What is a “Teal Organization”? Frédéric Laloux, in Reinventing Organizations, uses a colour scheme, based on Integral Theory, to describe the historical development of human organizations: Red > Orange > Green > Teal. Laloux lists three breakthroughs of Teal organizations:
- Self-management: driven by peer relationships
- Wholeness: involving the whole person at work
- Evolutionary purpose: let the organization adapt and grow, not be driven
The book describes in detail how Teal organizations work and how they can be initiated. Laloux studied many organizations and through observation and engagement deduced what makes them work. While his deductions are a bit questionable, they include organizations of all types, such as AES, Buurtzorg, FAVI, Morning Star, RHD, Sun Hydraulics, and Patagonia.
It is possible that the world needs more Teal organizations so we can evolve as a society and a civilization. First we shape our structures, and then our structures shape us, Winston Churchill said (attributed). Geary Rummler stated that if you put a good person in a bad system, the system wins every time. Our organizations influence our behaviours, as they compose a significant part of our social networks. Creating better organizations will give us the necessary ‘technology’ to further develop.
This book is an important management book to read this decade. It articulates a possible framework needed for better organizations that can grow and adapt to work in complex environments. This is not as difficult a read as The Wealth of Networks (still worth reading) but it is rich with anecdotes and descriptions which is its real value.

Set task 1
Answer these questions from the Teal organization text:
(a) What color sequence does the text give for the historical development of human organizations?
(b) Who stated that if you put a good person in a bad system, the system wins every time?
(c) Which book is described as a more difficult read than the one being reviewed?
Set task 2
Write out everything in the Teal organization text from "This book is" down to "its real value.", swapping "framework" for "model".

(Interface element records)
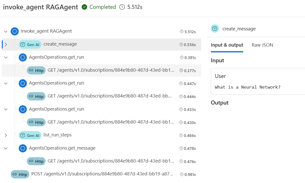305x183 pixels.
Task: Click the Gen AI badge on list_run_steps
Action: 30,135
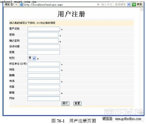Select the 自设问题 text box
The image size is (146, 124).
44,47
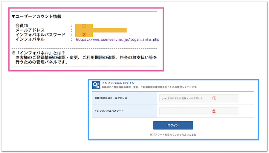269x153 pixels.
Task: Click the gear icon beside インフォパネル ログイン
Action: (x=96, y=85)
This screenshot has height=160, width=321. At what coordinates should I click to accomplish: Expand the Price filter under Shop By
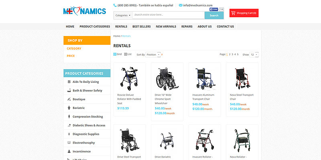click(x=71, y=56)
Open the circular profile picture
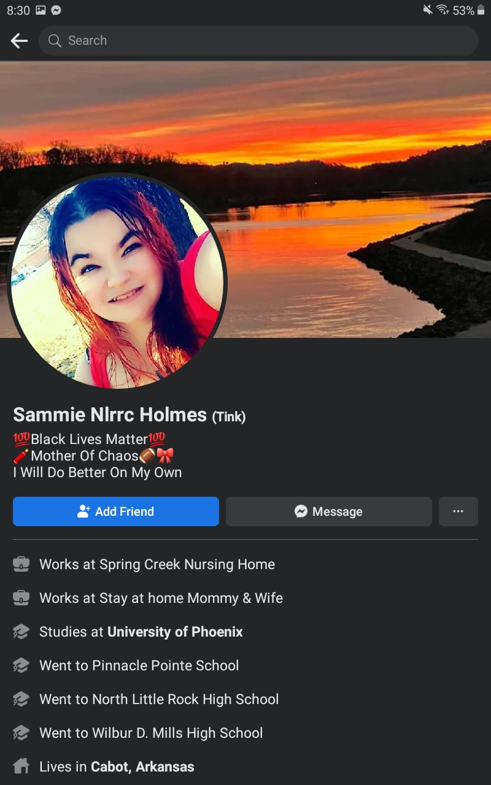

Worked solution 1
(a) Red > Orange > Green > Teal
(b) Geary Rummler
(c) The Wealth of Networks

Worked solution 2
This book is an important management book to read this decade. It articulates a possible model needed for better organizations that can grow and adapt to work in complex environments. This is not as difficult a read as The Wealth of Networks (still worth reading) but it is rich with anecdotes and descriptions which is its real value.